WASHINGTON -- House Democrats threatened Monday to hold President Bush's key confidants in contempt of Congress unless they comply with subpoenas for information on the Justice Department's purge of federal prosecutors last winter. The White House shrugged off the ultimatum, saying the information is off-limits under executive privilege and that the aides in question -- White House chief of staff Joshua Bolten and former presidential counselor Harriet Miers -- are immune from prosecution...

By LAURIE KELLMAN ~ The Associated Press

WASHINGTON -- House Democrats threatened Monday to hold President Bush's key confidants in contempt of Congress unless they comply with subpoenas for information on the Justice Department's purge of federal prosecutors last winter.

The White House shrugged off the ultimatum, saying the information is off-limits under executive privilege and that the aides in question -- White House chief of staff Joshua Bolten and former presidential counselor Harriet Miers -- are immune from prosecution.
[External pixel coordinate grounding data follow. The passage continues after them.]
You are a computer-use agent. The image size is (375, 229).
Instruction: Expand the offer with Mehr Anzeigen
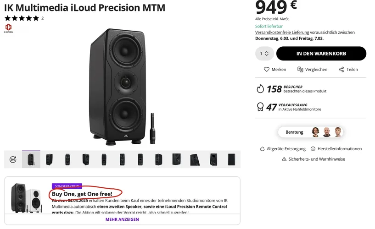pos(122,219)
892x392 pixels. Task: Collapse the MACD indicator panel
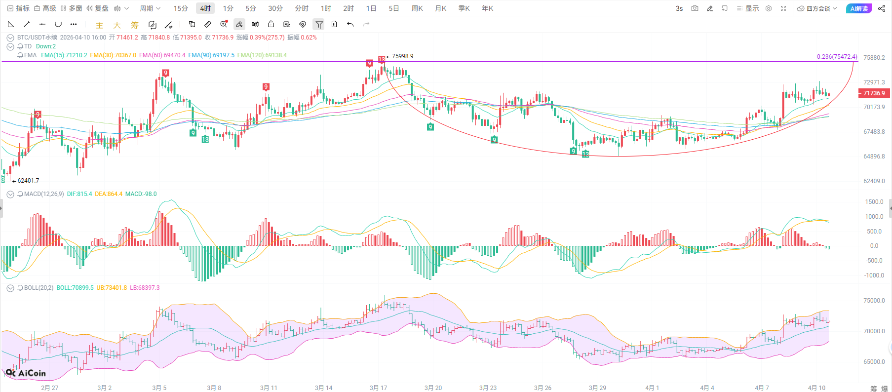(10, 194)
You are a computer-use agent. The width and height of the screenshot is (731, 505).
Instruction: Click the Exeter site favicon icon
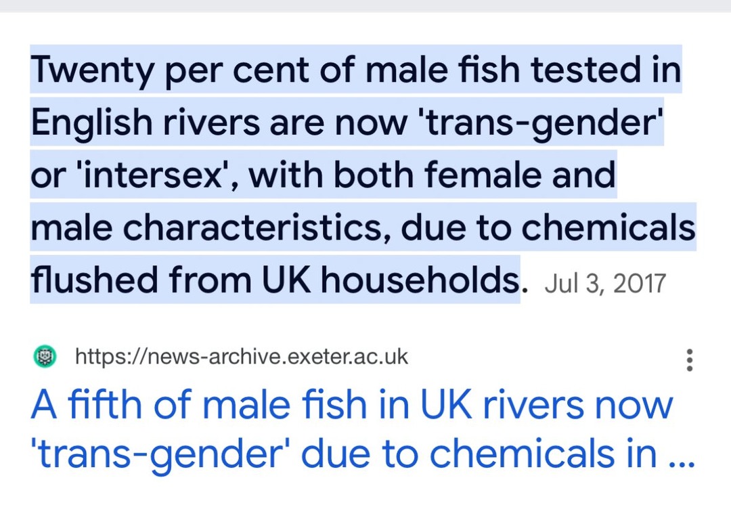click(45, 357)
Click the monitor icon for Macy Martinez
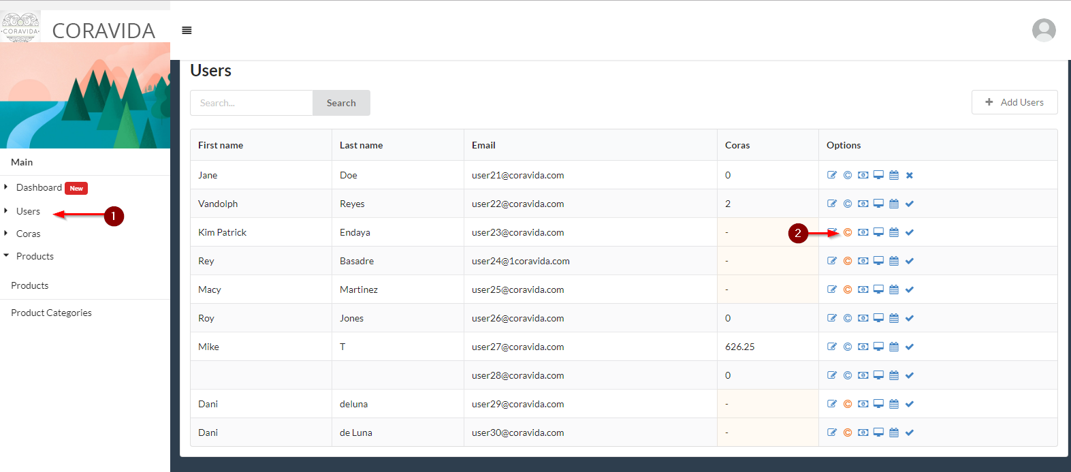 pyautogui.click(x=878, y=289)
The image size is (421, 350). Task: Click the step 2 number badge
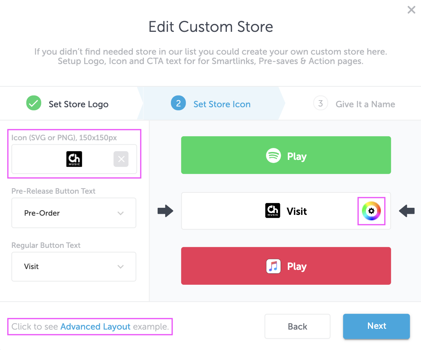click(178, 103)
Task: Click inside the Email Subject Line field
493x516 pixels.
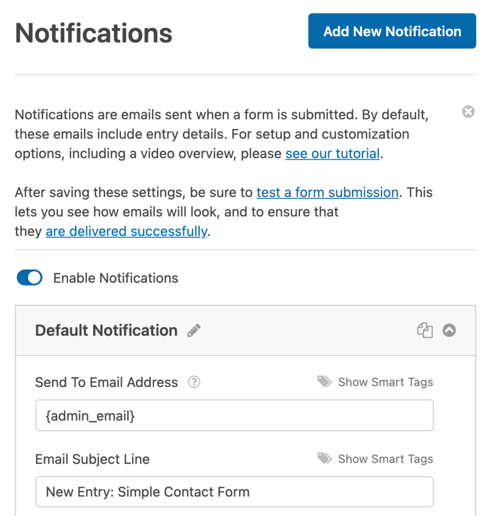Action: pyautogui.click(x=234, y=491)
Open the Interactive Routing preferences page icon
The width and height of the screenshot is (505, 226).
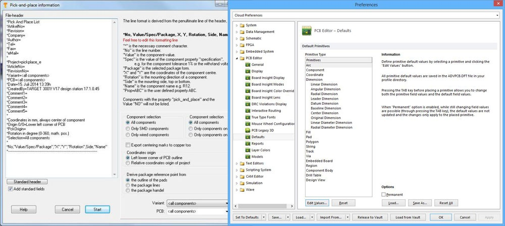[247, 111]
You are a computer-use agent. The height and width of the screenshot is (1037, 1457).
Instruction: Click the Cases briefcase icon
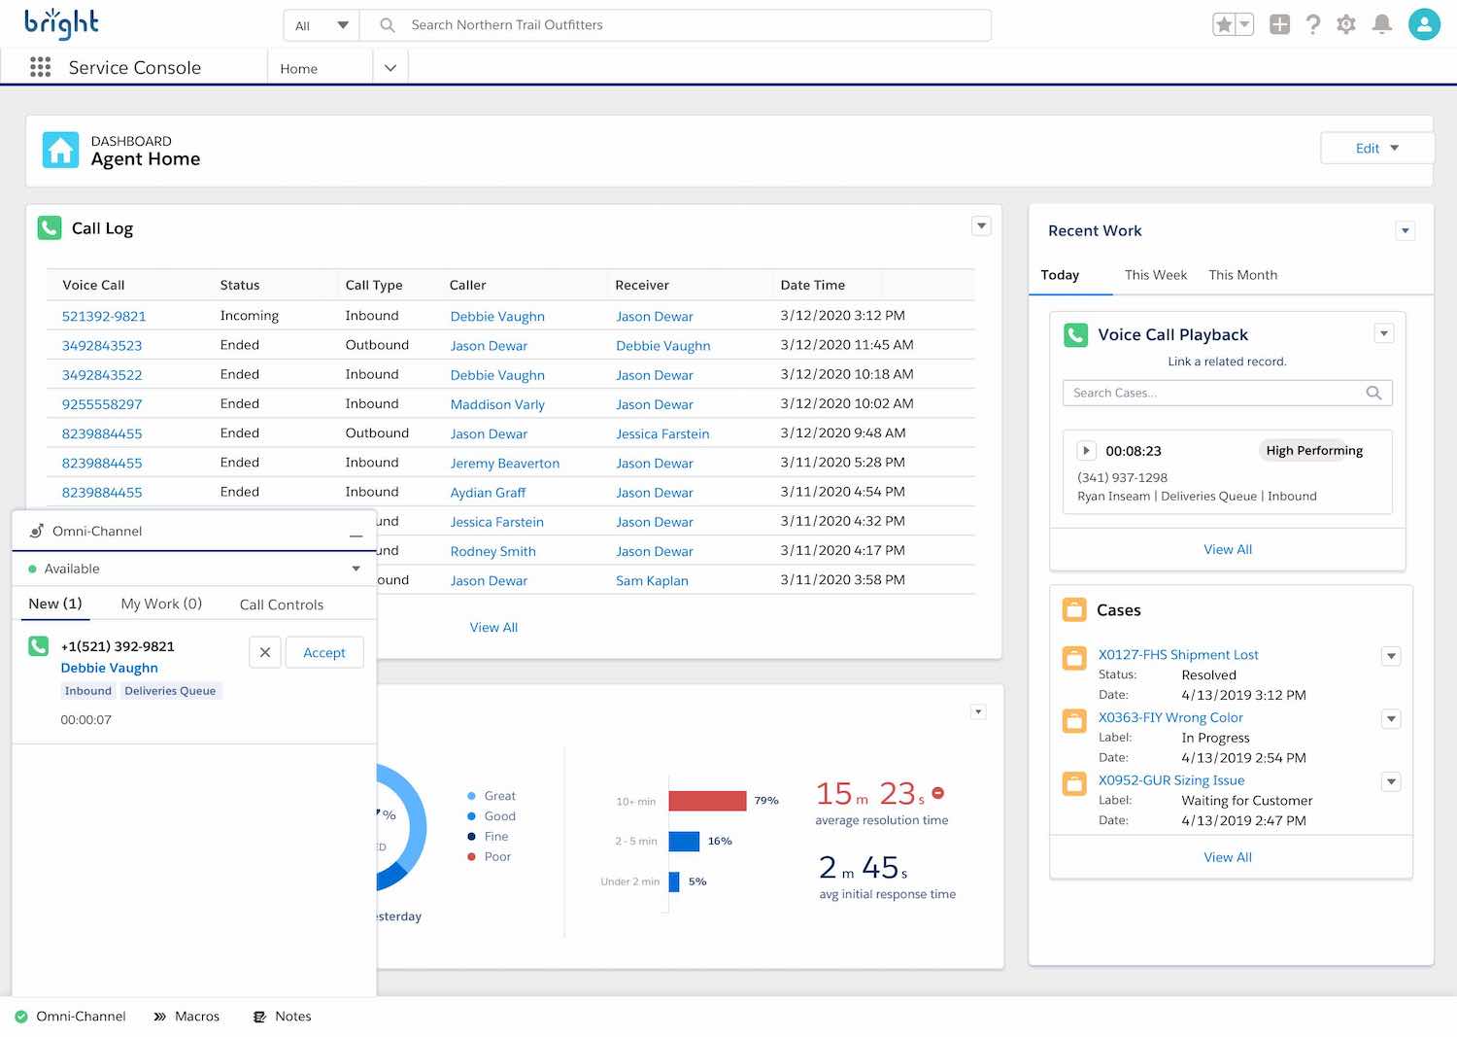pyautogui.click(x=1074, y=609)
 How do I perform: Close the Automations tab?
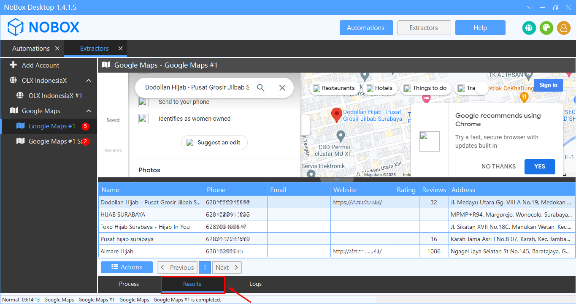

"It won't go anywhere," predicted White House press secretary Dana Perino.

Congressional Democrats nonetheless submitted their 102-page report, and a Republican rebuttal, to the House clerk Monday afternoon. The report accused Miers of contempt for failing to appear and testify as subpoenaed. She and Bolten were charged with failing to produce documents on whether the prosecutors were fired at the White House's behest.

Also in the sights of House Judiciary Committee chairman John Conyers, D-Mich.: Karl Rove, the architect of Bush's rise to the White House and a top political adviser who left last summer.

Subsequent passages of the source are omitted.